Problem requirements: Below are records; how many of their lines contain "computer"? Give the number and no other words.
---------- Entries shown
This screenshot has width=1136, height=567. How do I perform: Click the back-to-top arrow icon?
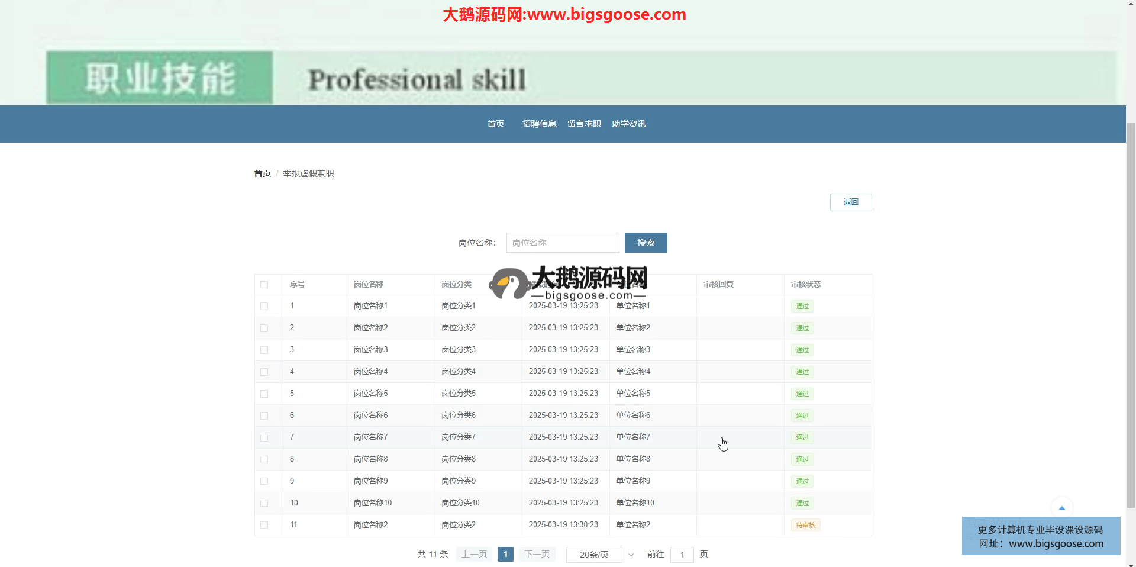(1061, 508)
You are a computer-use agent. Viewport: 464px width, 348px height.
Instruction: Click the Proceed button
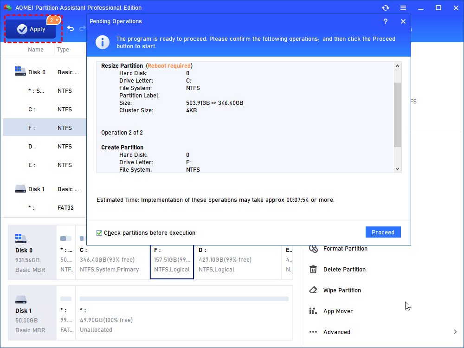(383, 232)
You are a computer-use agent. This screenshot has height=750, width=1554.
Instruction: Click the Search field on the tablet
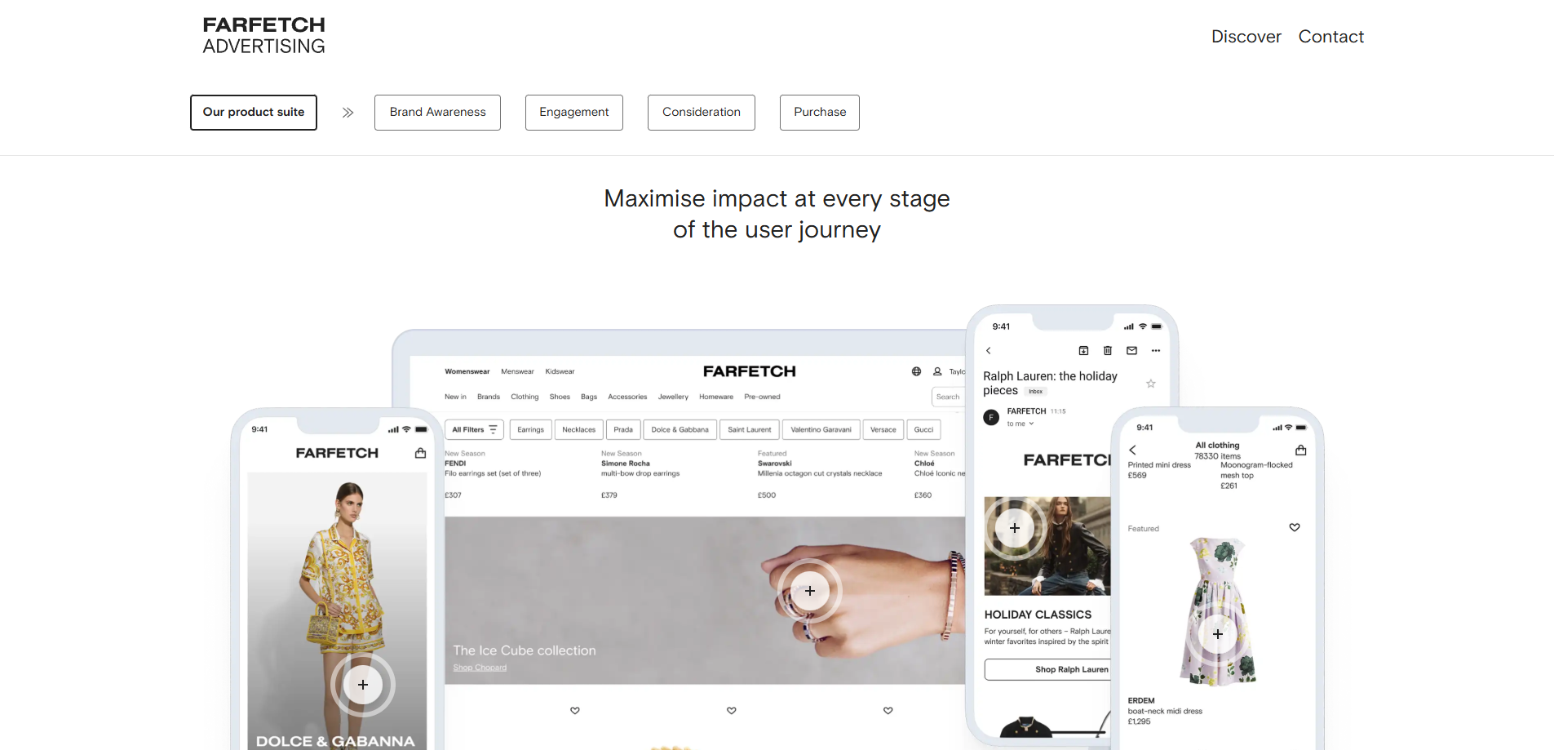tap(948, 397)
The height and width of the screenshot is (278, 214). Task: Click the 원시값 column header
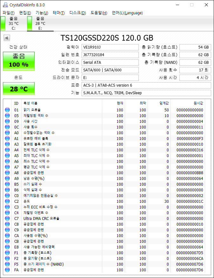tap(198, 103)
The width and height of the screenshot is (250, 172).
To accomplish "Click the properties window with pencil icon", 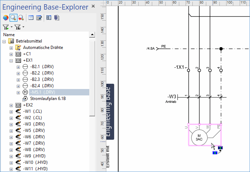I will pyautogui.click(x=39, y=18).
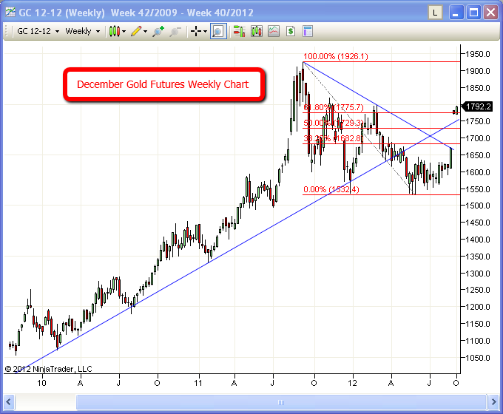The width and height of the screenshot is (503, 414).
Task: Select the December Gold Futures text label
Action: [163, 84]
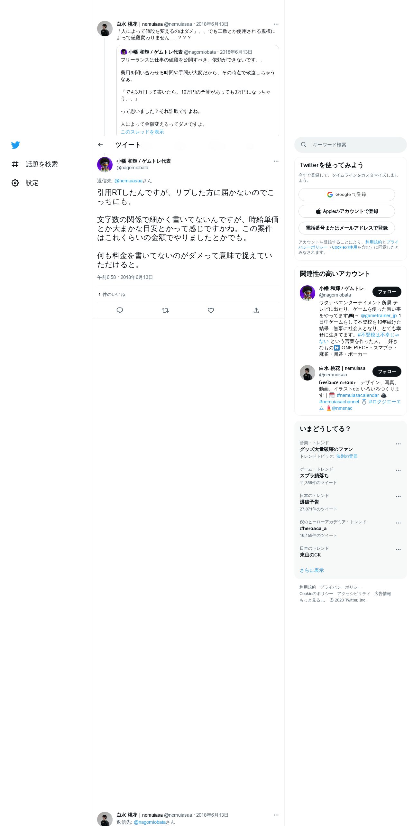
--------------------
Reply: 2